A few hours ago, I sent the following “dear colleagues” email (lightly edited to remove some private details) to all my users at work:
This has been a very trying week. For those of you whose work was disrupted this week by unplanned network outages, my deepest apologies. I am writing to you to explain what we know so far about the cause of these problems, what we have done to resolve them, and
what actions still remain to be taken.
Over the course of the summer, we have been suffering from a variety of difficult-to-identify network problems. Our network switches have been observed using far more CPU than has historically been the case, we have had a variety of packet storms that appear to have been caused by forwarding loops despite the fact that we run a protocol designed to prevent such loops from taking place, and we have had a variety of unexplained switch crashes.
Starting very early Wednesday morning, the switch that serves the server room 32-399 began to crash unexpectedly, and in a way that (contrary to design) requires a human to physically power-cycle it in order to restore service. This switch crash affected a variety of research groups’ systems, as well as central AFS servers and the newest set of OpenStack hypervisors. We initially thought that this was a consequence of the power failure we experienced on Tuesday evening, and the vendor (Juniper Networks) suggested a reinstallation procedure for the member nodes in this switch to recover from possible corruption of the flash media from which the switch member nodes boot. Unfortunately, this did not resolve the problem, although it did put off the recurrence for a few hours.

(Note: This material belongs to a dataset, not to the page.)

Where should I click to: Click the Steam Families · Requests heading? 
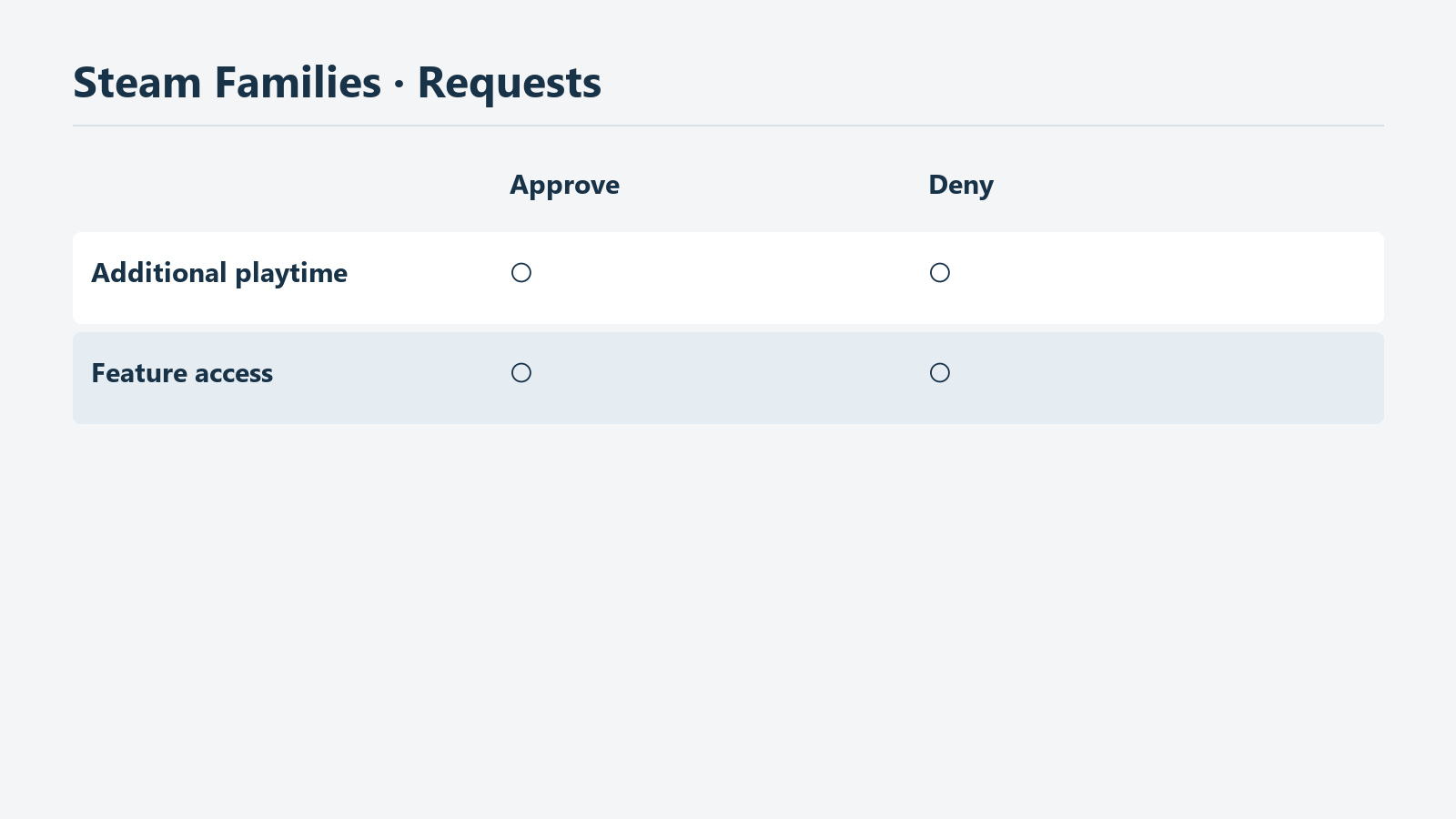(337, 83)
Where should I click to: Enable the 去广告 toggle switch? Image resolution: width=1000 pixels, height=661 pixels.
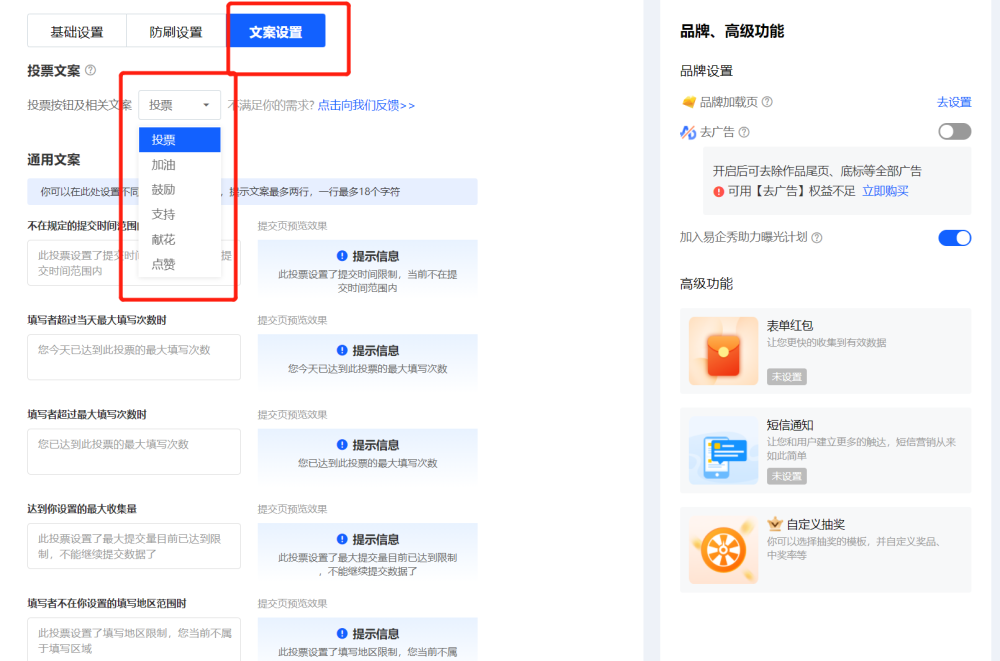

On Thursday morning, an engineer from Juniper came to Stata to help us determine the cause of that crash and come up with a resolution. He was assisted by five other Juniper engineers from their Advanced Technical Assistance Center via teleconference. It took the rest of the day Thursday to come up with an action plan to resolve the issue (although still without any identifiable root cause), because the failing switch nodes were unresponsive on their console as well as the network, and none of the more obvious fixes we tried had any effect. (The switch logs, on reboot, stopped just before the crash.) Eventually we decided to upgrade this one switch to the latest version of Juniper’s firmware for this platform (EX4200), and simultaneously to make several configuration changes to reduce the use of code paths which are less well tested. This, in combination with what I’m about to explain next, appears to have resolved the issues with this particular switch. I will be monitoring this switch over the weekend to make sure it remains stable. Juniper has dispatched replacement hardware for all three member nodes of this switch, in case it proves necessary, but at this point we believe that the problem was caused by software and not a hardware failure (and thus, the association with the power outage was a red herring).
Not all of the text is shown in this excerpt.